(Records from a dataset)
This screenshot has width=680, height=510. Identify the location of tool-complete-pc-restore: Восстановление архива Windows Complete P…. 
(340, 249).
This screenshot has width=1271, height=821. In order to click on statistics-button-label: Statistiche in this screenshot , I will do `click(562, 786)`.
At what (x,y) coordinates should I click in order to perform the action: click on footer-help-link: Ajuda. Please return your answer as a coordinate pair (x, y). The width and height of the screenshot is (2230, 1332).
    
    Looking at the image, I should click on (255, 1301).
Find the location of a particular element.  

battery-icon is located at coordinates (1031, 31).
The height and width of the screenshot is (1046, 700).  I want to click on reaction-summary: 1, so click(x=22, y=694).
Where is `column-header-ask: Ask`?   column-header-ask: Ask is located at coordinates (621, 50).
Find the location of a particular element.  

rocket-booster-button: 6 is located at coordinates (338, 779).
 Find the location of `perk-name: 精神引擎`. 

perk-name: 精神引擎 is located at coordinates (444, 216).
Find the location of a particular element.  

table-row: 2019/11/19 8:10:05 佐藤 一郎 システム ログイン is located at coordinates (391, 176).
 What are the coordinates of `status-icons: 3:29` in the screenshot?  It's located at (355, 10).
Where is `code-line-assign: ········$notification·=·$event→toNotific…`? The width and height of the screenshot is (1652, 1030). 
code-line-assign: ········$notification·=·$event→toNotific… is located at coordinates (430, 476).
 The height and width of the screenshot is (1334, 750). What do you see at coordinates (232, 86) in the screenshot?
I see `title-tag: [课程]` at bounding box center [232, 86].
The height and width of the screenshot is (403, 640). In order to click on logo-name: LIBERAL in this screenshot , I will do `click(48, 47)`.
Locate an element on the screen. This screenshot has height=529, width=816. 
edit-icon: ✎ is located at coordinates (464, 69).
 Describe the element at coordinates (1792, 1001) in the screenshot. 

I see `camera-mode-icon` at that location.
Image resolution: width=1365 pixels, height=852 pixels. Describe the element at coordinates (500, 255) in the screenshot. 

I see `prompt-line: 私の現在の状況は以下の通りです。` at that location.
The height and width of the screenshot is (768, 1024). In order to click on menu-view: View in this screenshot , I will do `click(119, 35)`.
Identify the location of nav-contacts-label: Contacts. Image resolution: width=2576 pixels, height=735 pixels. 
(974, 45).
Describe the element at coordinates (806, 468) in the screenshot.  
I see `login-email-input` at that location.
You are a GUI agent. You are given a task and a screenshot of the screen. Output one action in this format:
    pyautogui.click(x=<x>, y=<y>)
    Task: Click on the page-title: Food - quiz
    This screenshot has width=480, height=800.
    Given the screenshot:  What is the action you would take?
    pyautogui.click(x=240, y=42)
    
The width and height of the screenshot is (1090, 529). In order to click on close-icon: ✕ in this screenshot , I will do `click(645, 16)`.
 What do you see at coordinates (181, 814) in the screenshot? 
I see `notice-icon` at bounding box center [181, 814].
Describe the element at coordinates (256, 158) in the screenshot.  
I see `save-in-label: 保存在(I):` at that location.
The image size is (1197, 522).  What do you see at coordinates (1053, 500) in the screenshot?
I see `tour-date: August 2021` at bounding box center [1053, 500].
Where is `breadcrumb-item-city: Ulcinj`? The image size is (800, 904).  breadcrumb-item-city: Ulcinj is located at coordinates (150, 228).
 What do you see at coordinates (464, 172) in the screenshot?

:: PROMPT ::
Can you convert the data above into a Markdown table with the columns Row and Line, numbering each nonblank line in order and leaving blank lines out?

:: YOUR SOLUTION ::
| Row | Line |
|---|---|
| 1 | This screenshot has width=680, height=510. Identify the location of tool-complete-pc-restore: Восстановление архива Windows Complete P….  |
| 2 | (340, 249). |
| 3 | This screenshot has width=1271, height=821. In order to click on statistics-button-label: Statistiche in this screenshot , I will do `click(562, 786)`. |
| 4 | At what (x,y) coordinates should I click in order to perform the action: click on footer-help-link: Ajuda. Please return your answer as a coordinate pair (x, y). The width and height of the screenshot is (2230, 1332). |
| 5 |     Looking at the image, I should click on (255, 1301). |
| 6 | Find the location of a particular element.   |
| 7 | battery-icon is located at coordinates (1031, 31). |
| 8 | The height and width of the screenshot is (1046, 700).  I want to click on reaction-summary: 1, so click(x=22, y=694). |
| 9 | Where is `column-header-ask: Ask`?   column-header-ask: Ask is located at coordinates (621, 50). |
| 10 | Find the location of a particular element.   |
| 11 | rocket-booster-button: 6 is located at coordinates (338, 779). |
| 12 |  Find the location of `perk-name: 精神引擎`.  |
| 13 | perk-name: 精神引擎 is located at coordinates (444, 216). |
| 14 | Find the location of a particular element.   |
| 15 | table-row: 2019/11/19 8:10:05 佐藤 一郎 システム ログイン is located at coordinates (391, 176). |
| 16 |  What are the coordinates of `status-icons: 3:29` in the screenshot?  It's located at (355, 10). |
| 17 | Where is `code-line-assign: ········$notification·=·$event→toNotific…`? The width and height of the screenshot is (1652, 1030).  |
| 18 | code-line-assign: ········$notification·=·$event→toNotific… is located at coordinates (430, 476). |
| 19 |  The height and width of the screenshot is (1334, 750). What do you see at coordinates (232, 86) in the screenshot? |
| 20 | I see `title-tag: [课程]` at bounding box center [232, 86]. |
| 21 | The height and width of the screenshot is (403, 640). In order to click on logo-name: LIBERAL in this screenshot , I will do `click(48, 47)`. |
| 22 | Locate an element on the screen. This screenshot has height=529, width=816.  |
| 23 | edit-icon: ✎ is located at coordinates (464, 69). |
| 24 |  Describe the element at coordinates (1792, 1001) in the screenshot.  |
| 25 | I see `camera-mode-icon` at that location. |
| 26 | Image resolution: width=1365 pixels, height=852 pixels. Describe the element at coordinates (500, 255) in the screenshot.  |
| 27 | I see `prompt-line: 私の現在の状況は以下の通りです。` at that location. |
| 28 | The height and width of the screenshot is (768, 1024). In order to click on menu-view: View in this screenshot , I will do `click(119, 35)`. |
| 29 | Identify the location of nav-contacts-label: Contacts. Image resolution: width=2576 pixels, height=735 pixels.  |
| 30 | (974, 45). |
| 31 | Describe the element at coordinates (806, 468) in the screenshot.   |
| 32 | I see `login-email-input` at that location. |
| 33 | You are a GUI agent. You are given a task and a screenshot of the screen. Output one action in this format: |
| 34 |     pyautogui.click(x=<x>, y=<y>) |
| 35 |     Task: Click on the page-title: Food - quiz |
| 36 |     This screenshot has width=480, height=800. |
| 37 |     Given the screenshot:  What is the action you would take? |
| 38 |     pyautogui.click(x=240, y=42) |
| 39 | The width and height of the screenshot is (1090, 529). In order to click on close-icon: ✕ in this screenshot , I will do `click(645, 16)`. |
| 40 |  What do you see at coordinates (181, 814) in the screenshot?  |
| 41 | I see `notice-icon` at bounding box center [181, 814]. |
| 42 | Describe the element at coordinates (256, 158) in the screenshot.   |
| 43 | I see `save-in-label: 保存在(I):` at that location. |
| 44 | The image size is (1197, 522).  What do you see at coordinates (1053, 500) in the screenshot? |
| 45 | I see `tour-date: August 2021` at bounding box center [1053, 500]. |
| 46 | Where is `breadcrumb-item-city: Ulcinj`? The image size is (800, 904).  breadcrumb-item-city: Ulcinj is located at coordinates (150, 228). |
| 47 |  What do you see at coordinates (464, 172) in the screenshot? |